**Task to complete**.
Your answer should be the line containing "This screenshot has width=1275, height=461." and each line after it through the end of the data below, repeated exactly.

::::::::::

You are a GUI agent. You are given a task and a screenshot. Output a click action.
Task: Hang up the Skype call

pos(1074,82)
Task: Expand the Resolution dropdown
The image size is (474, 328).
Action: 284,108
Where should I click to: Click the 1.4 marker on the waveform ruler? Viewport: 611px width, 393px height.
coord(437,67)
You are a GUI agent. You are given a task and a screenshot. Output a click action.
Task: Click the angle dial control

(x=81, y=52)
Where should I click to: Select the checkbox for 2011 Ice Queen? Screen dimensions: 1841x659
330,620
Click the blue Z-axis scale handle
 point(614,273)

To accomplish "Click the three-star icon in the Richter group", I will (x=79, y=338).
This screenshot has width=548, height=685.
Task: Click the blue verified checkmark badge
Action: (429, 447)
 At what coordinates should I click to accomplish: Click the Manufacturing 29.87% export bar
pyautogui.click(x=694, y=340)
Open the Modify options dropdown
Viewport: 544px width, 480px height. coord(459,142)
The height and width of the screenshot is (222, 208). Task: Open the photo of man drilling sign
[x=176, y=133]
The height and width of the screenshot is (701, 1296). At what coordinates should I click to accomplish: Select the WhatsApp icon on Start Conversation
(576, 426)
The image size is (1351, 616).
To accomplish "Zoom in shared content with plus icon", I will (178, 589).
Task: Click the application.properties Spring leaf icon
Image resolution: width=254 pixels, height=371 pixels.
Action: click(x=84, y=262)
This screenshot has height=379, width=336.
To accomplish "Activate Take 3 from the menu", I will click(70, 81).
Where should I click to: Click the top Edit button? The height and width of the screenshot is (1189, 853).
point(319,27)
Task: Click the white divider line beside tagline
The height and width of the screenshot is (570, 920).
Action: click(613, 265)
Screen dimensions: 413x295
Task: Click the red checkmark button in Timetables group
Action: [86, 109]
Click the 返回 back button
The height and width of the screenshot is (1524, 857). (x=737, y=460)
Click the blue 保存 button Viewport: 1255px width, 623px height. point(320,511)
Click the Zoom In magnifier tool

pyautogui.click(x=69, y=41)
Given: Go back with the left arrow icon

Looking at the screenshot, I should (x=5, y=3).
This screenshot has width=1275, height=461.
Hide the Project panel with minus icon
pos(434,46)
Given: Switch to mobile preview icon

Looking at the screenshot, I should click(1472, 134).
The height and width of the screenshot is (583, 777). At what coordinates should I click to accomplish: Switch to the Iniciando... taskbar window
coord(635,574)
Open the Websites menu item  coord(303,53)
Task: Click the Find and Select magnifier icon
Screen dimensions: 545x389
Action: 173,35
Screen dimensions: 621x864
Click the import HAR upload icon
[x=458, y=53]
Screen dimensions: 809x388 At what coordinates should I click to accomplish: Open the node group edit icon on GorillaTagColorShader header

::::::::::

**Answer section**.
This screenshot has width=1275, height=461.
Hide the Project panel with minus icon
pos(434,46)
Given: Switch to mobile preview icon

Looking at the screenshot, I should click(1472, 134).
The height and width of the screenshot is (583, 777). At what coordinates should I click to accomplish: Switch to the Iniciando... taskbar window
coord(635,574)
Open the Websites menu item  coord(303,53)
Task: Click the Find and Select magnifier icon
Screen dimensions: 545x389
Action: 173,35
Screen dimensions: 621x864
Click the import HAR upload icon
[x=458, y=53]
Screen dimensions: 809x388 At what coordinates should I click to accomplish: Open the node group edit icon on GorillaTagColorShader header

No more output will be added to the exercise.